Begin Text provided

Georges Dormoy  

Soft Ambiance by Georges Dormoy

July 2021 - Soft Ambiance

About the Image(s)

This photo of an Hemerocal flower was taken in my garden quite a while ago (in 2006) with my Nikon D100 with an aperture of f/32 and in jpg original format. Unfortunately I could not find the metadata for this photo to provide more detail. The light came from a flash with a large white diffuser in order to ensure a f /32 aperture and soft light. No wind to disturb the flower, but still facing a challenging situation of extending the focus to the maximum area of the photo.

17 comments posted

Bev Caine   Bev Caine
(Groups 48 & 80)
Absolutely beautiful image. No need for improvement here. Just gorgeous.   Posted: 07/04/2021 14:58:08
Georges Dormoy   Georges Dormoy
Thanks Bev for your comments. Macrophoto has always been one of my favorite way to make photos.   Posted: 07/06/2021 09:34:05

Charissa Lansing   Charissa Lansing
Hi Georges,
Thank you for sharing this image. My eye is drawn right into the frame. The color variations and texture details are fascinating to me. The diffused flash seems to highlight a magical glow in this lovely daylily. Well done!   Posted: 07/05/2021 22:50:26
Georges Dormoy   Georges Dormoy
Thanks Charissa.   Posted: 07/06/2021 09:34:40

Dick States   Dick States
There's everything to love about this image. Great DOF, beautiful lighting, composition is right on and the cropping could not be better. Great texture. All these elements provide great impact to this image. Studying this image provides me with a positive impact. This should score well. Beautiful image.   Posted: 07/06/2021 20:18:39
Georges Dormoy   Georges Dormoy
Thanks Dick.   Posted: 07/06/2021 22:56:44

Janet DiMattia   Janet DiMattia
Hi, Georges,
Very nice close-up of the blossom. The muted tones of the blossom allow the center area to really stand out. Very sharp with great detail.

End Text provided

• Tasks for this exercise:
(a) According to the Soft Ambiance page, which camera was used to take the flower photo?
(b) Say whether each statement agrees with the Soft Ambiance page, answering yes or no and quoting the deciding words: (i) The photo was taken in 2006. (ii) The light for the photo came from the sun. (iii) Wind disturbed the flower while the photo was taken.

Begin Data provided

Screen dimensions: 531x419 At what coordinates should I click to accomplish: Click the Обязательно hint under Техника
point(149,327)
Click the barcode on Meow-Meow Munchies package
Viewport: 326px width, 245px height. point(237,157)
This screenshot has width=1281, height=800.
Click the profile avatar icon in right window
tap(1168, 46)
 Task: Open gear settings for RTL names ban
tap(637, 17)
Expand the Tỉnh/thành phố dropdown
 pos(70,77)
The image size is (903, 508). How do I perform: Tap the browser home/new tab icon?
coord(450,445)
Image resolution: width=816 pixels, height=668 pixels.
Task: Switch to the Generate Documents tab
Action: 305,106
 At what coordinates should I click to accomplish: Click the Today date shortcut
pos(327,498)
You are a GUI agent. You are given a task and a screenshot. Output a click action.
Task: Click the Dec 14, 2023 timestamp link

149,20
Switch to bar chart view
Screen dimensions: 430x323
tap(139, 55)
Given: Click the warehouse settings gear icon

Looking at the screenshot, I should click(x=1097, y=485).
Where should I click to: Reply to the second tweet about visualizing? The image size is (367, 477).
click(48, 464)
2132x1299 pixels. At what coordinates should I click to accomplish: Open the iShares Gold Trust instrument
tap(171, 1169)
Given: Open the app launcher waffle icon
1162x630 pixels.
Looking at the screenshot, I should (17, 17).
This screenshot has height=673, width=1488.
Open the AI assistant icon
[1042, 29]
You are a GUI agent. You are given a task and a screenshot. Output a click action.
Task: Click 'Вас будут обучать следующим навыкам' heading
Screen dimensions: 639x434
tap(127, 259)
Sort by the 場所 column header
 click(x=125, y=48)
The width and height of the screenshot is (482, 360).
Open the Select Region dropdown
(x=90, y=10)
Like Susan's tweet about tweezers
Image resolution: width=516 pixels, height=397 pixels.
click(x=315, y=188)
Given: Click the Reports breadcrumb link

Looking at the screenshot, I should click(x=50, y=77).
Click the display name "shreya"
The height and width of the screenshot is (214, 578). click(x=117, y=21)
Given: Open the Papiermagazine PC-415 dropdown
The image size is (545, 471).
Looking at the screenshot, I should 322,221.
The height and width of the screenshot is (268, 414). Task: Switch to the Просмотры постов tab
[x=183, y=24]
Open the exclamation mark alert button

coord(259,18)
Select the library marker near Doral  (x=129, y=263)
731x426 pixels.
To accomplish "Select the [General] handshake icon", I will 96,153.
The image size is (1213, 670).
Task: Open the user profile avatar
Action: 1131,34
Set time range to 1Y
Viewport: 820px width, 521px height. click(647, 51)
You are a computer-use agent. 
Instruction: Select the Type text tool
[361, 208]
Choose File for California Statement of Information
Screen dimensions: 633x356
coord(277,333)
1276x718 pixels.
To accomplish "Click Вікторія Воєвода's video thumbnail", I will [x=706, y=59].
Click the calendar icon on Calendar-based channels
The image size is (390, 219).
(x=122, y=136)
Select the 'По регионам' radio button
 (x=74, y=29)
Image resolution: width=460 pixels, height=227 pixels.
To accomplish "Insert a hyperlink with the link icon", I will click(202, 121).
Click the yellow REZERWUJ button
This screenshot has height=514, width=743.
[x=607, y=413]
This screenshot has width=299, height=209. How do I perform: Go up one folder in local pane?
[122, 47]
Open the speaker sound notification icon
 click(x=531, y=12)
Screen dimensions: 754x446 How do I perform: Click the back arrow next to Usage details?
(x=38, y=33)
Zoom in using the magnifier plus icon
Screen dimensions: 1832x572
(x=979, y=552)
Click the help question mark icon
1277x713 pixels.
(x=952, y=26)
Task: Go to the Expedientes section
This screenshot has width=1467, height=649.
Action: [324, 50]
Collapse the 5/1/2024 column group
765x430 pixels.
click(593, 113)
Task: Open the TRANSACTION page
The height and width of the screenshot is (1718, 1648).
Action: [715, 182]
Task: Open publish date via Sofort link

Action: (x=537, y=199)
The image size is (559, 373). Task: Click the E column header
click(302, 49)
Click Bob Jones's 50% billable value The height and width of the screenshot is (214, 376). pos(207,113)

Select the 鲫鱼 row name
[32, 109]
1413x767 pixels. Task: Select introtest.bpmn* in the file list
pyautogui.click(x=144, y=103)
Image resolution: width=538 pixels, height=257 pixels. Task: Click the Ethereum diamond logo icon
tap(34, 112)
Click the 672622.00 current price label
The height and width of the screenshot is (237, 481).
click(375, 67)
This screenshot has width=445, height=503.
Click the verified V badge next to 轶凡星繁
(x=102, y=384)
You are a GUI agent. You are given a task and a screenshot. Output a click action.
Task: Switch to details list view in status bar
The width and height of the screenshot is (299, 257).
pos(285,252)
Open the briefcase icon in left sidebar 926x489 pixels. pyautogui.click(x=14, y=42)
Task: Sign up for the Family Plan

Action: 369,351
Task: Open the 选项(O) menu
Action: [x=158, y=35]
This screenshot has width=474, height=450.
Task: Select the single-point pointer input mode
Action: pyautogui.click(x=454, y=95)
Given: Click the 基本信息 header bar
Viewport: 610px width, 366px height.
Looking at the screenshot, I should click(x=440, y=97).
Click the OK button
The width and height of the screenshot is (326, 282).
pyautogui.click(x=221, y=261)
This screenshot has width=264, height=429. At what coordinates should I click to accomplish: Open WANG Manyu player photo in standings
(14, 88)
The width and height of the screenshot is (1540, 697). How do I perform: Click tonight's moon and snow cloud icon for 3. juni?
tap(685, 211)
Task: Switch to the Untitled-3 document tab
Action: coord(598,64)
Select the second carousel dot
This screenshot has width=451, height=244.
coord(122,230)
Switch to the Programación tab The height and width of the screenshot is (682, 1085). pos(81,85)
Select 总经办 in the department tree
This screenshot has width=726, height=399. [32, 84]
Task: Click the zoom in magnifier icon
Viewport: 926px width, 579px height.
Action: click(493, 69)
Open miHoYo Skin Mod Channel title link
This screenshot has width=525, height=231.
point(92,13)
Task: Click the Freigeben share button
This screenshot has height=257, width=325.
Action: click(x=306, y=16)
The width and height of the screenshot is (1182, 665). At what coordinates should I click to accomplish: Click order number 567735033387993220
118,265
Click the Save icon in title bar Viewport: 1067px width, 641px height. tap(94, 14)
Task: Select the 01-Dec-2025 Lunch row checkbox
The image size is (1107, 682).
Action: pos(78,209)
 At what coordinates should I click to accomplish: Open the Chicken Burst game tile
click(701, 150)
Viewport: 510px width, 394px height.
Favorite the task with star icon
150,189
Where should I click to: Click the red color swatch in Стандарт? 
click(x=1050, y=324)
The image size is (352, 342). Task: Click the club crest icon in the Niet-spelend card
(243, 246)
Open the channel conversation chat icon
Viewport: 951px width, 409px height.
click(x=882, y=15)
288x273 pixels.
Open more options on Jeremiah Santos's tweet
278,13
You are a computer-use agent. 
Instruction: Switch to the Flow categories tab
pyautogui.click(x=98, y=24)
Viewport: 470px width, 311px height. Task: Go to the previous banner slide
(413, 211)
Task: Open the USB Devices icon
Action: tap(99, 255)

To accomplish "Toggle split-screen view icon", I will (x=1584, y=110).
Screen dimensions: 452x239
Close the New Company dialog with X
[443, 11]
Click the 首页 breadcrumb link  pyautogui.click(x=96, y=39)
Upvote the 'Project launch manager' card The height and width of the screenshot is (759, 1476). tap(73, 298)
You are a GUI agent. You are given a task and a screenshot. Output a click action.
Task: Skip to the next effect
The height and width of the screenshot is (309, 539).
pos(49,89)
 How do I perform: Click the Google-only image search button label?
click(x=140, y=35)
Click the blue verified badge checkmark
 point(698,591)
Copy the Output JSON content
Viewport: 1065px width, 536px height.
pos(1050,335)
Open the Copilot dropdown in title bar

End Data provided

• Results:
(a) A Nikon D100.

(b)
(i) Yes: "in 2006"
(ii) No: "The light came from a flash with a large white diffuser"
(iii) No: "No wind to disturb the flower"